Figure 1. Comparison of ankle angles during one gait cycle, FW vs. BW walking for each subject with BW data reversed (plantarflexion positive). HC/HO at 0%, TO/TC at 60%.
Figure 2. Comparison of ankle angles during one gait cycle, FW vs. BW walking for both subjects with BW data reversed (plantarflexion positive). HC/HO at 0%, TO/TC at 60%.
Figure 3. Comparison of internal ankle moments during one gait cycle, FW vs. BW walking for each subject, with BW data reversed (dorsiflexion moment positive). HC/HO at 0%, TO/TC at 60%.
Figure 4. Comparison of ankle power during one gait cycle, FW vs. BW walking for each subject, with BW data reversed (power generation positive). HC/HO at 0%, TO/TC at 60%.

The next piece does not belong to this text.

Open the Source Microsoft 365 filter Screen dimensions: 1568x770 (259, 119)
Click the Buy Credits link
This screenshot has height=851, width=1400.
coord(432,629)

In this pilot study, the exchange of the prosthetic heel and toe roles during backward walking did not appear to have a significant effect in the gait of these subjects. Whether or not backward motions are considered in prosthetic design, the comparisons of these results to ablebodied data were generally similar, but with some notable differences. For example, a phase shift between the angular motions of the ankle was observed in both subjects, and may be accounted for by the lack of active motion as well as decreased ROM in this artificial joint. The similarities in time-reversed plots of ankle dynamics compared with data in the able-bodied population suggest that persons with limb loss may also benefit from therapeutic interventions utilizing backward movements to increase muscle strength and gait symmetry.
Prosthetic design considerations for improving backward movements should not adversely affect the foot's performance in forward walking, as this is the primary direction of locomotion. However, due to the limited size of this population study and variation in prosthetic components, further investigation with a larger number of subjects is necessary to deduce more conclusive results.
Future work should also be extended to include other study populations such as persons with transfemoral amputation (to investigate the ability of the prosthetic knee to flex during backward walking) and bilateral lower limb amputations (who are inherently unstable in the backward direction). Different types of prosthetic foot and ankle systems may also be compared against each other, and possibly studied to determine the most efficient dynamic response foot in backward walking. For clinical application, the act of backward walking should be investigated as a rehabilitation intervention to determine its effects and possible benefits for those utilizing a prosthetic limb for walking in any direction.